Hacking a buck converter into a class-D amplifier?

Kragen Javier Sitaker, 2018-06-30 (4 minutes)

I was thinking about this 5V-output buck converter I dumpster-dived. A plausible-looking datasheet says the input is 8–48 volts and the output is 5V at up to 2.1 amps. It has a feedback pin which it uses to adjust the duty cycle of the 150kHz PWM signal it uses to generate the output; you’re supposed to hook that up to the output side of the inductor so it can regulate the output voltage properly.

It occurred to me that this sort of implies that if, instead of hooking up the feedback pin directly to the output side, you hook it up to the output side through a voltage divider to ground, you should be able to get it to act as a 6V or 8V or 10V regulated power supply instead of a 5V one. Maybe it won’t compensate for load changes quite as quickly, but I don’t think it should oscillate.

But what if, instead of using a voltage divider to ground, you use a voltage divider to a variable reference voltage? Maybe you could make a high-power class D audio amplifier! Say you use a high-impedance 4:1 divider, so that a 1-V shift in the “reference” voltage (really the input) requires a 4-V shift in the output in the opposite direction to compensate. It’ll be superimposed on a 20VDC level that you probably want to block with a capacitor, but 4 volts RMS across 8Ω should give you 500 mA RMS, which is 2 watts, which is pretty loud. Filtering out the 150kHz (and harmonics) carrier should be pretty easy.

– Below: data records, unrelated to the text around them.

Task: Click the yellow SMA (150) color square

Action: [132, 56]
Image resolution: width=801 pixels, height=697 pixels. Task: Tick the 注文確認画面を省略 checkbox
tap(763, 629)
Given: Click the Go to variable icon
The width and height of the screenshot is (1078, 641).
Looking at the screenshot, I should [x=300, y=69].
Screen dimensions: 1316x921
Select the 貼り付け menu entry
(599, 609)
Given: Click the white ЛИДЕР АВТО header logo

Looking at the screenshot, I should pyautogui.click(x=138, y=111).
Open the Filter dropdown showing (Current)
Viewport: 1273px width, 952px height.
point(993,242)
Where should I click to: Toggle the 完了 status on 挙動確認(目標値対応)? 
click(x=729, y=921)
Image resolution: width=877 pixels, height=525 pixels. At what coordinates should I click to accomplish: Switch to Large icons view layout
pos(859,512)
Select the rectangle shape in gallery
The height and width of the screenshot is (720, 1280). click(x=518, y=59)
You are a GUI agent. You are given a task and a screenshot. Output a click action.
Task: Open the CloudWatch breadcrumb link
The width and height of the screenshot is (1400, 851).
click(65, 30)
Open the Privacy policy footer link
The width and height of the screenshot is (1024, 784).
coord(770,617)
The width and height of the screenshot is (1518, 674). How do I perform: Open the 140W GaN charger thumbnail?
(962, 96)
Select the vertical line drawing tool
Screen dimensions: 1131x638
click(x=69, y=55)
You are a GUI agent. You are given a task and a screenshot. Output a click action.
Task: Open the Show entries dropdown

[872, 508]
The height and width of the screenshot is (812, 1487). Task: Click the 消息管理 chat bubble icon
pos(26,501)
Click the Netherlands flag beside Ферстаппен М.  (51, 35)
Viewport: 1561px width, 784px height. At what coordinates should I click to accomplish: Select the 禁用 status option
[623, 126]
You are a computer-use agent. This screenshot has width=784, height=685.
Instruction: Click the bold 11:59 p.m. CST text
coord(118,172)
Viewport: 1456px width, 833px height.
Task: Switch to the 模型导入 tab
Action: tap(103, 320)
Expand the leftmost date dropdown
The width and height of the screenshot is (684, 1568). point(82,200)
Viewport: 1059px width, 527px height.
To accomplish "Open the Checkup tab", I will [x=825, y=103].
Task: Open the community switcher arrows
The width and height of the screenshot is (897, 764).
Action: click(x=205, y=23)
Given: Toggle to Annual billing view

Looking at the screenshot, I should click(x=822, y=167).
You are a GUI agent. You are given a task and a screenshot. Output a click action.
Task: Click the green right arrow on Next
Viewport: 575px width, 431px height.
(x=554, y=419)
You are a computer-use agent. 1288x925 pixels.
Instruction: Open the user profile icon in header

Also, you might be able to use this as an AM radio transmitter. AM radio is in the range 540 kHz to 1610 kHz, so there ought to be some harmonics of the 150kHz PWM signal in there (at least the fourth through ninth or so), and their power ought to vary with its duty cycle. Some experiments reveal that the second harmonic of a PWM wave is zero at 0% power, 50% power, or 100% power (which is the same as 0%), but maximum at 25% power; the third harmonic is zero at 0% and I guess 33⅓% and 66⅔%; the fourth harmonic is zero at the same places as the second harmonic and also at 25% and 50% power; the fifth harmonic at multiples of 20%; and so on. So lower harmonics should modulate more reliably. If you’re trying to modulate the fourth harmonic, you’d probably want to use a duty cycle on the steepest part of this slope, like in between the maximum at 12½% and the minimum at 25%, around 18.75%, which means you want to regulate the nominal output voltage to be around 18.75% of the input voltage, and vary that percentage according to the signal you’re trying to modulate. Then you “just” need to filter out the other harmonics (a bit tricky since the actual frequency could be anywhere from 125kHz to 175kHz, so the desired fourth harmonic could in theory be anywhere from 500kHz to 700kHz, while the undesired fifth harmonic could be anywhere from 700kHz to 875kHz), hook it up to an antenna, and tune a radio to it.

The thing isn’t designed for an output duty cycle of over 62⅕% (⅝), but maybe using the region between the maximum at 37½% and the minimum at 50%, like around 43.75%. For its nominal 5V output, this would mean an input voltage of around 11.43 volts, which is more manageable than the input voltage needed to get 18.75%.